I'm using fluenthibernate and have configured it to allow lazyloading, this works great for all other questions except this one where I have to load ~50000 entities, this number will likely grow with 50k a month. The question takes above a minute to ask now (probably even slower)
Obvious optimizations that I've already done: Only create one sessionfactory, lazyloading is not turned off.
So my question is this, will nhibernate be to slow in this aspect ? (that is, should I build my DAL with regular SQL questions rather than nhibernate?) or is there a way to improve the performance. This is a reporting application, so there won't be many concurrent users but I still would like to make this question atleast take less then 5-10 seconds.
EDIT
Adding code:
public class ChatSessions
{
public virtual int Id { get; set; }
public virtual IList<ChatComments> Comments { get; set; }
public ChatSessions()
{
Comments = new List<ChatComments>();
}
}
public ChatCommentsMapping()
{
Id(x => x.Id);
References(x => x.ChatSession);
}
public class ChatComments
{
public virtual int Id { get; set; }
public virtual ChatSessions ChatSession{ get; set; }
public virtual string Comment { get; set; }
public virtual DateTime TimeStamp { get; set; }
public virtual int CommentType { get; set; }
public virtual bool Deleted { get; set; }
public virtual string ChatAlias { get; set; }
}
public ChatSessionsMapping()
{
Id(x => x.Id);
References(x => x.ChatRoom)
.Not.LazyLoad();
HasMany(x => x.Comments)
.Table("chatcomments");
}
Then In my repo I use this query:
public IList<ChatComments> GetChatCommentsBySession(int chatsessionid)
{
using(var session = _factory.OpenSession())
{
var chatsession = session.Get<ChatSessions>(chatsessionid);
NHibernateUtil.Initialize(chatsession.Comments);
return chatsession.Comments;
}
}
And that method gets called once for every Chatsession.
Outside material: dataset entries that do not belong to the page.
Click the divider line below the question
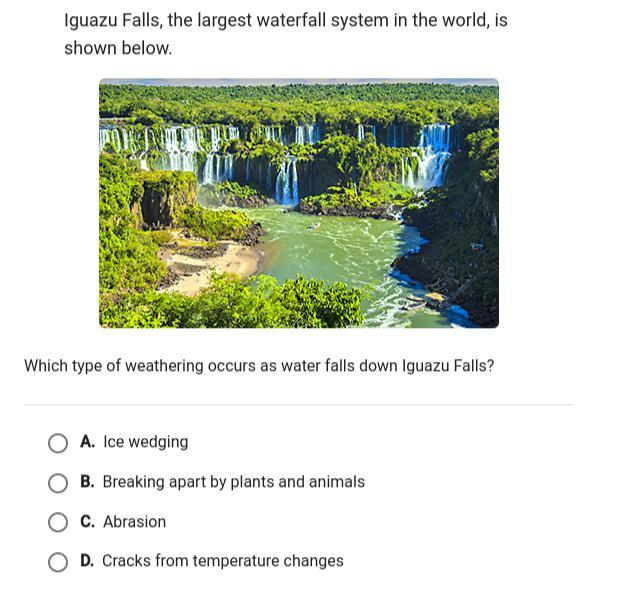640x590 pixels. 299,405
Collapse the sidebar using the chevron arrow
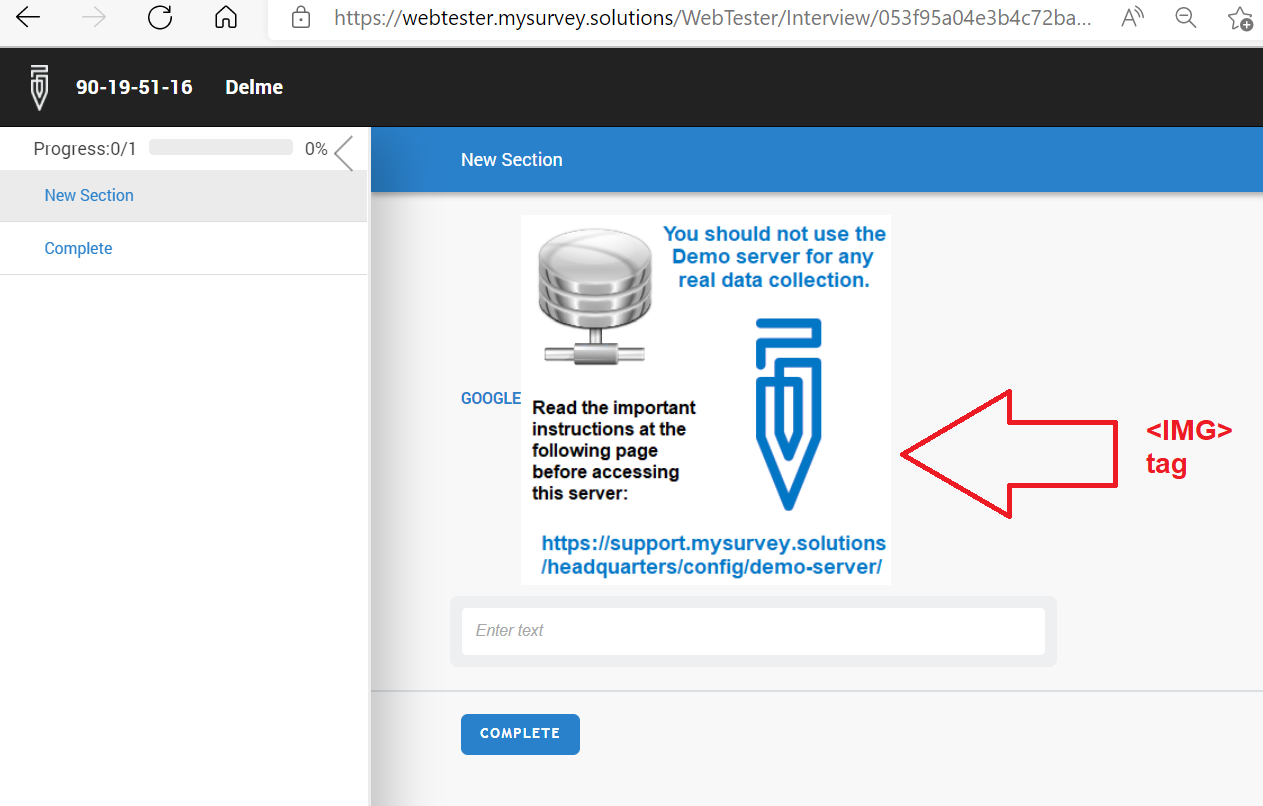Screen dimensions: 1263x806 [343, 152]
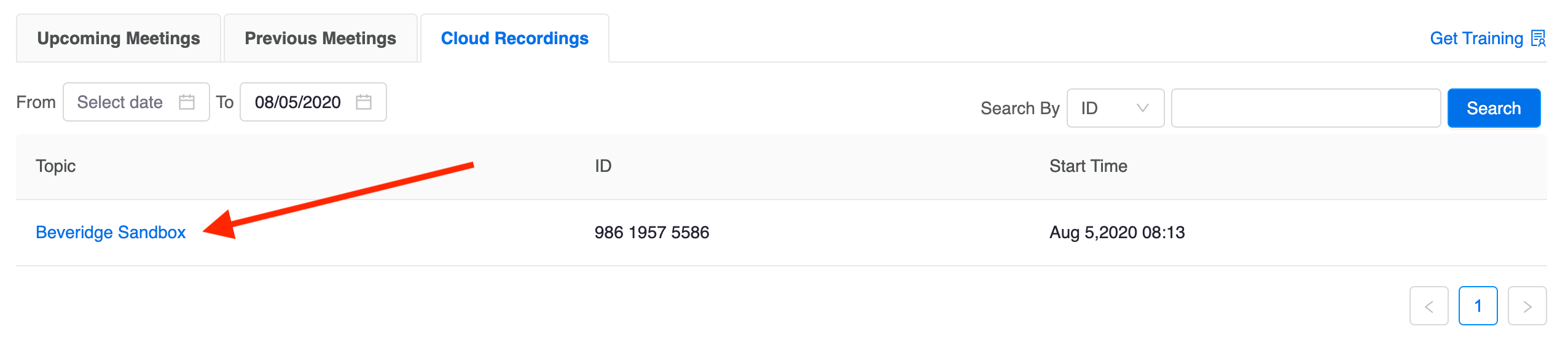Select the Cloud Recordings tab

click(515, 38)
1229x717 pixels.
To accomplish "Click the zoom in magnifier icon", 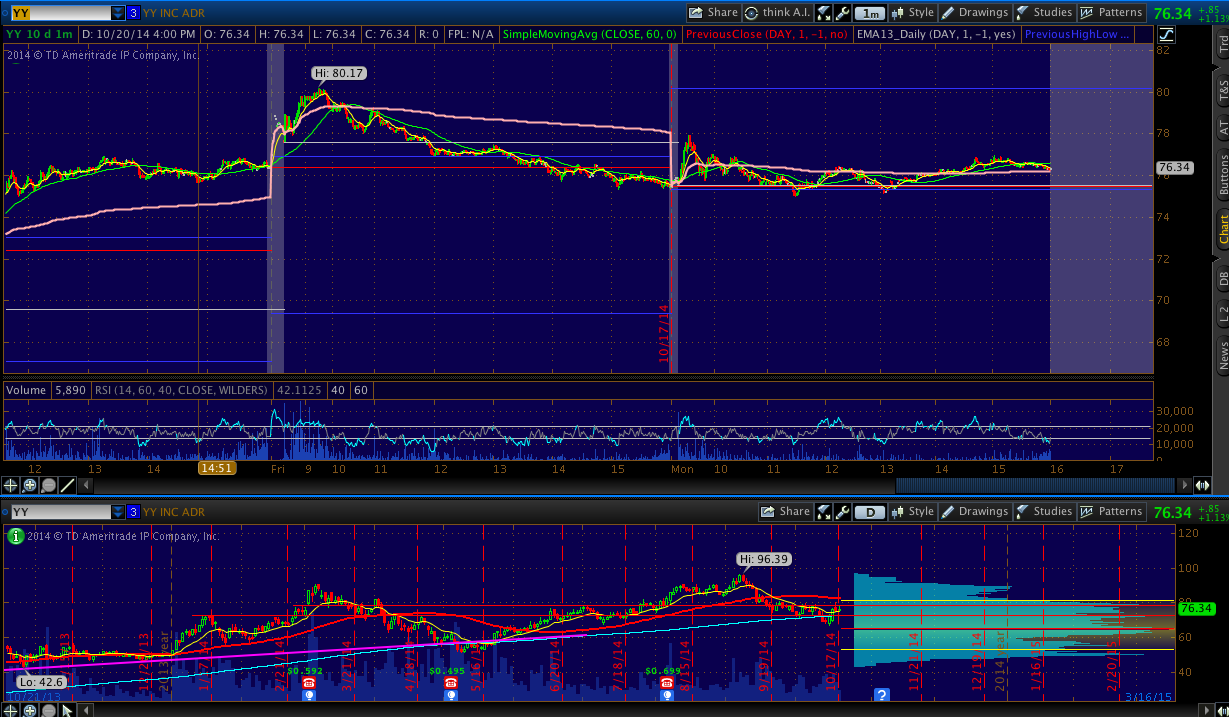I will click(x=30, y=486).
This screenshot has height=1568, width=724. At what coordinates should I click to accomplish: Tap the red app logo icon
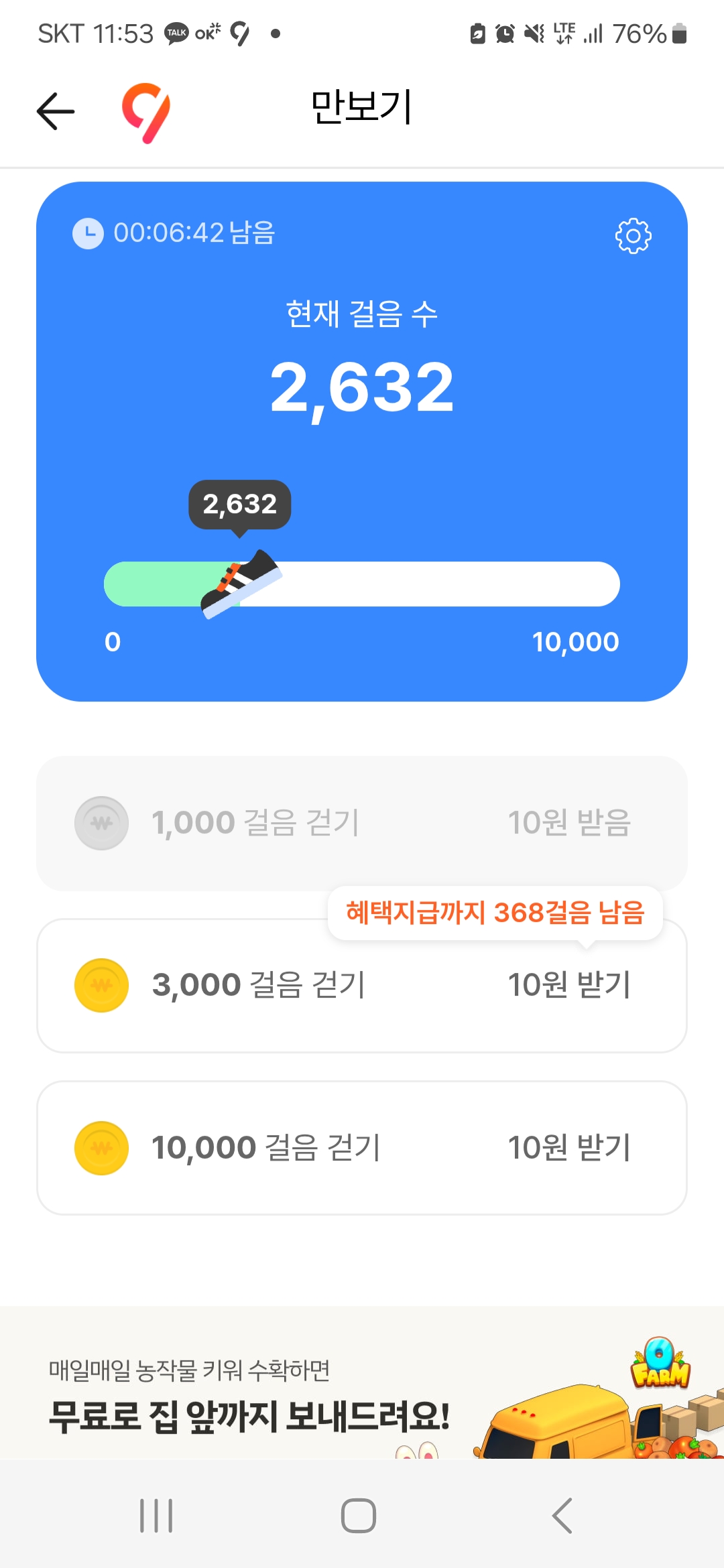click(x=146, y=113)
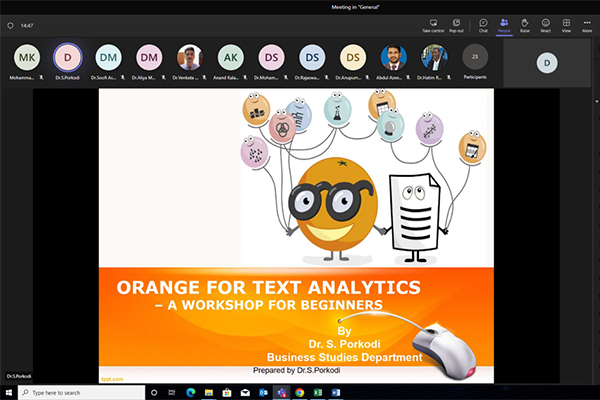Screen dimensions: 600x400
Task: Open Excel from the taskbar
Action: tap(317, 393)
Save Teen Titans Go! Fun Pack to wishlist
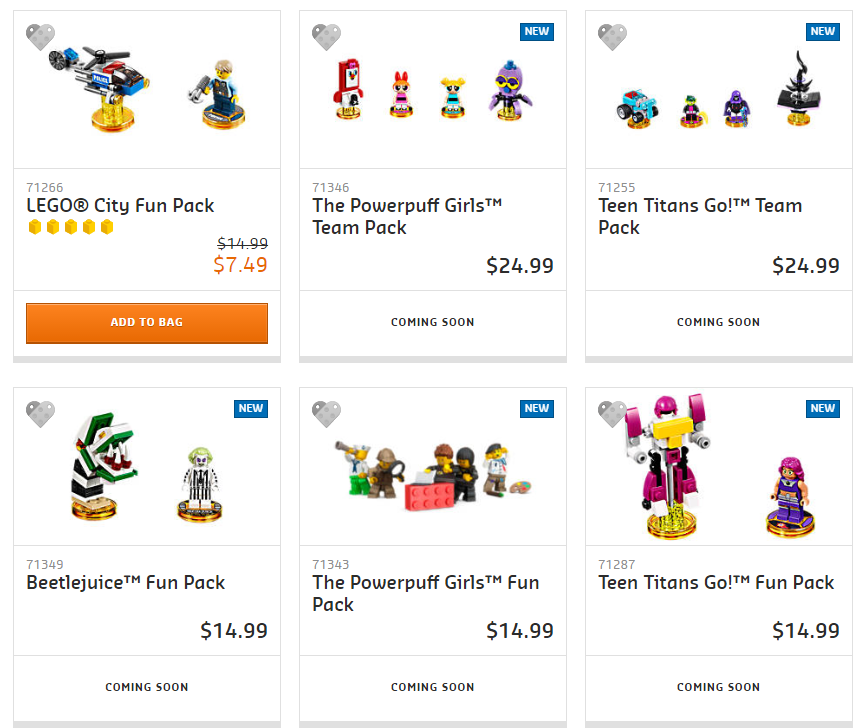Screen dimensions: 866x728 tap(613, 415)
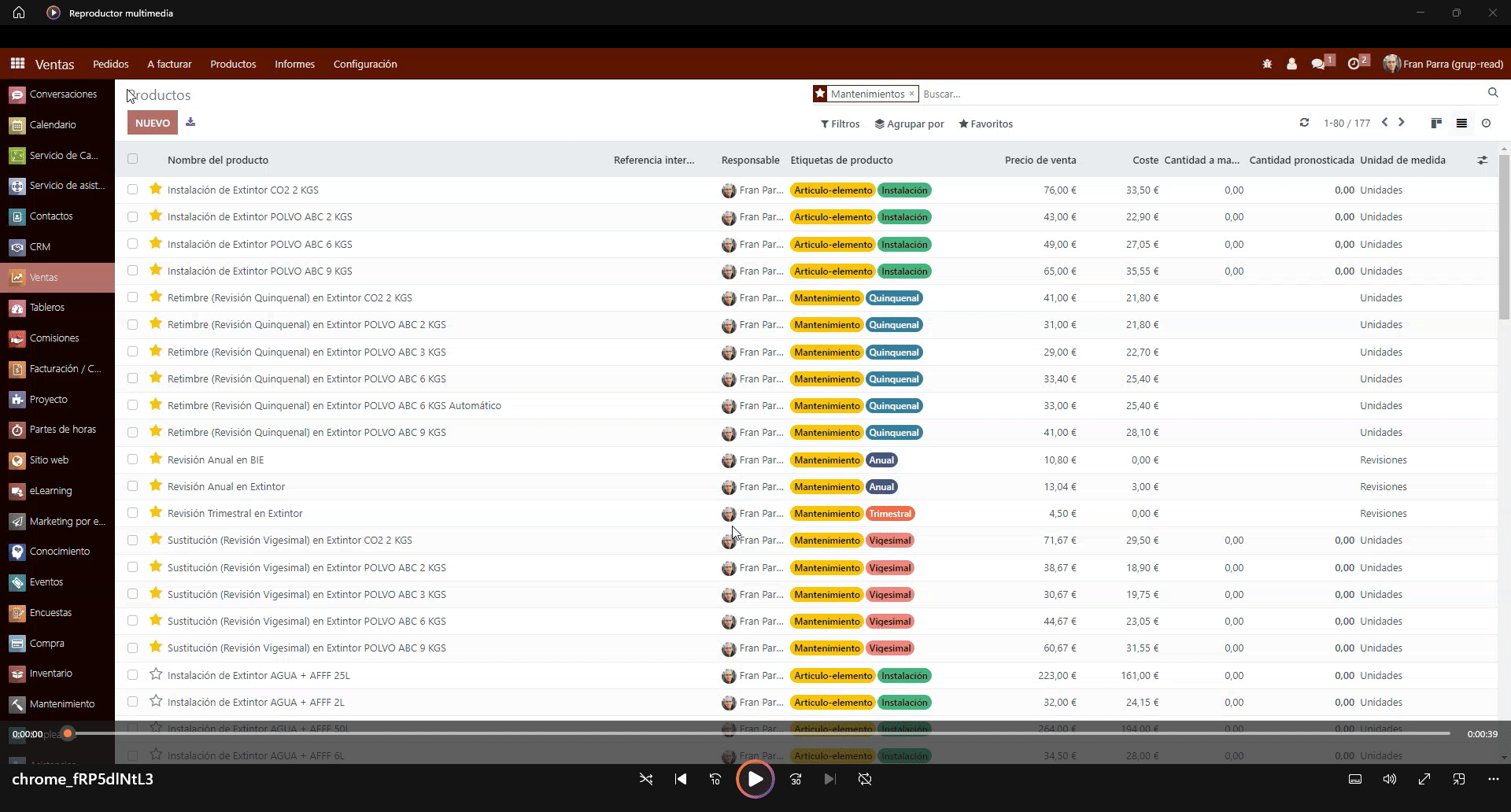Image resolution: width=1511 pixels, height=812 pixels.
Task: Open the Informes menu
Action: tap(294, 64)
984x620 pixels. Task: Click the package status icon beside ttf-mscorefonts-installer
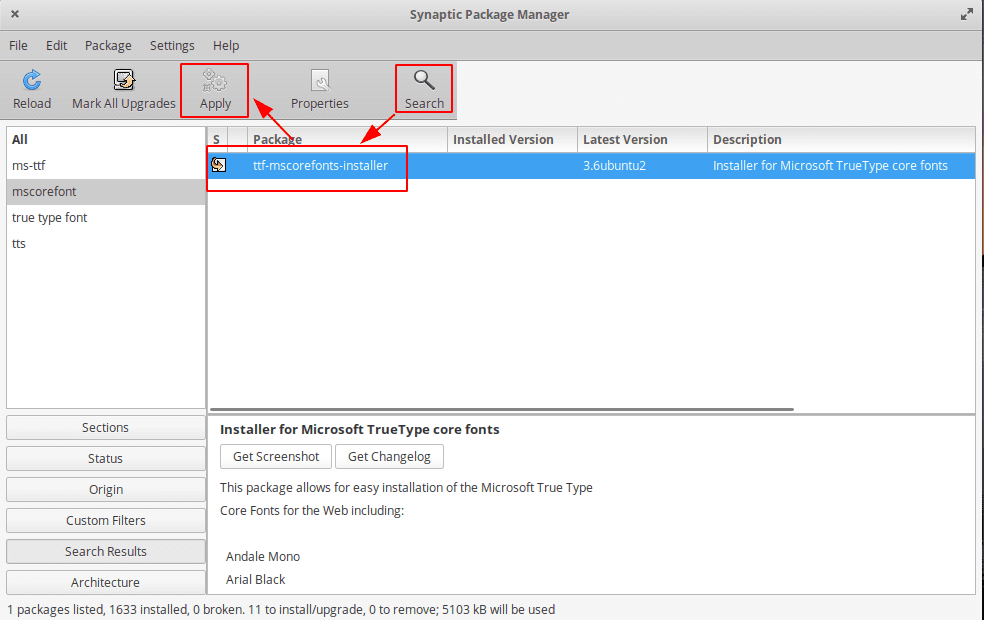point(219,165)
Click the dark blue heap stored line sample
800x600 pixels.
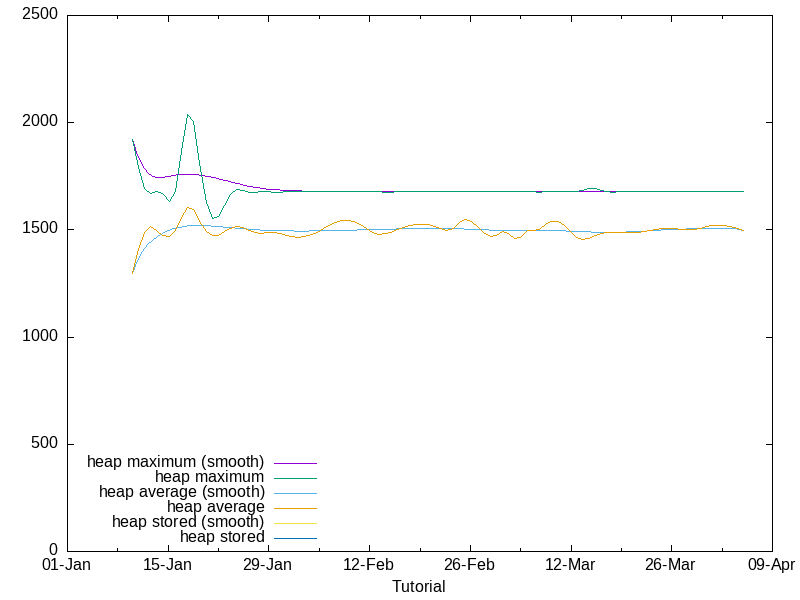(x=294, y=538)
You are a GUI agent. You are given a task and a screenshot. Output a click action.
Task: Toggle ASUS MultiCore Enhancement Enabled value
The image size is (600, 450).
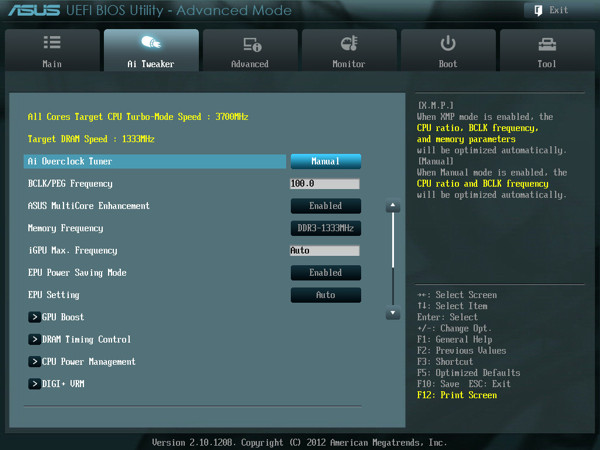326,206
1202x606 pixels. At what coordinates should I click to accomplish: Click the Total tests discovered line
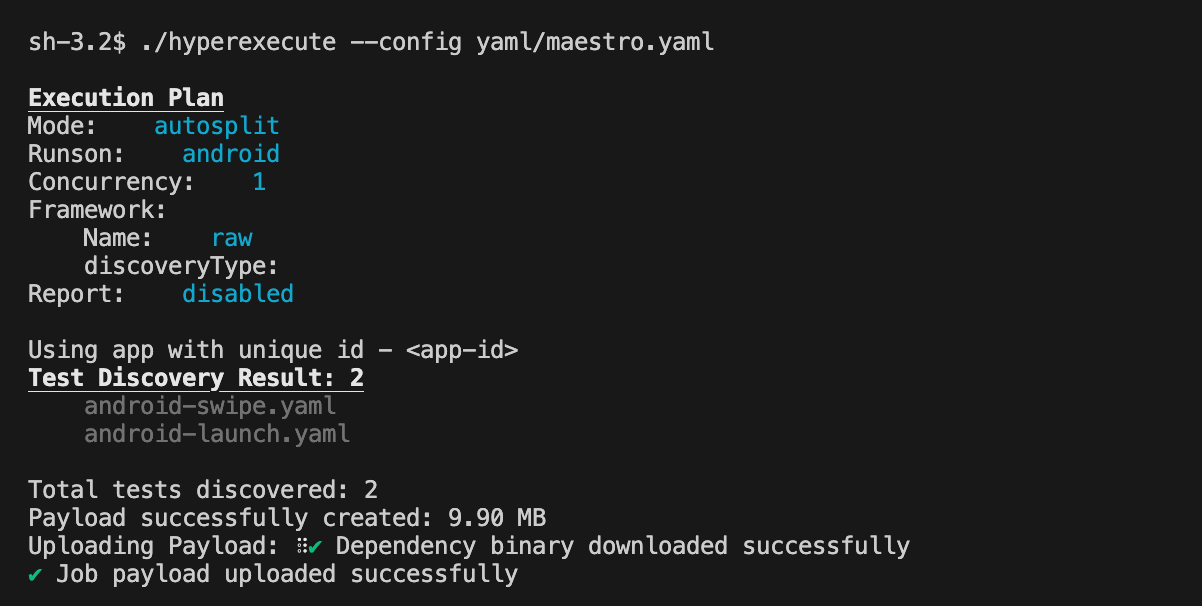pyautogui.click(x=203, y=490)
The query that I aggregate with then looks something like this:
foreach (var hour in groupedByHour){
var datetime = hour.Sessions.First().StartTimeStamp;
var dp = new DataPoint<DateTime, double>
{
YValue = hour.Sessions.Select(x =>
_chatCommentsRepo.GetChatCommentsBySession(x.Id).Count)
.Aggregate((counter,item) => counter += item),
XValue = new DateTime(datetime.Year, datetime.Month, datetime.Day, datetime.Hour, 0, 0)
};
datacollection.Add(dp);
}
Selecting 50,000 rows of any size is not ever going to be quick, but consider using a subselect fetching strategory - it should work a lot better in your scenerio. Also, make sure you have an index for the foreign key in your database.
There's an example of what could be happening at the NHProf site
EDIT: I'd thoroughly recommend NHProf if you're doing any work with NHibernate - it's a quick way to get to WIN.
I posted a comment then re-read your question and suspect that you are probably utilizing NHibernate in a manner for which it's not ideal. You say you're pulling the table B rows to aggregate over them. Are you doing this using LINQ or something on the collections after you've pulled the individual records via NH?
If so, you might want to consider utilizing NH's capability to create projections that will perform the aggregates for you. In this way, NH will generate the SQL to do the aggregations, which in most cases is going to be much faster than doing 4000 retrievals of related items then performing aggregates in code.
This SO question might get you started: What's the best way to get aggregate results from NHibernate?
UPDATE
Yeah, looking at your code you're disabling lazy-loading, which is firing off a separate query for each of your chat items in order to pull the comments. It's taking forever because you're essentially doing 8000 separate queries.
It appears that you're trying to return a count of comments by hour. You can either do some manual SQL to split your comment timestamp by grouping by a DATEPART SQL expression or incorporate the datepart eval in your criteria, like this SO question: How to use DatePart in an NHibernate Criteria Query.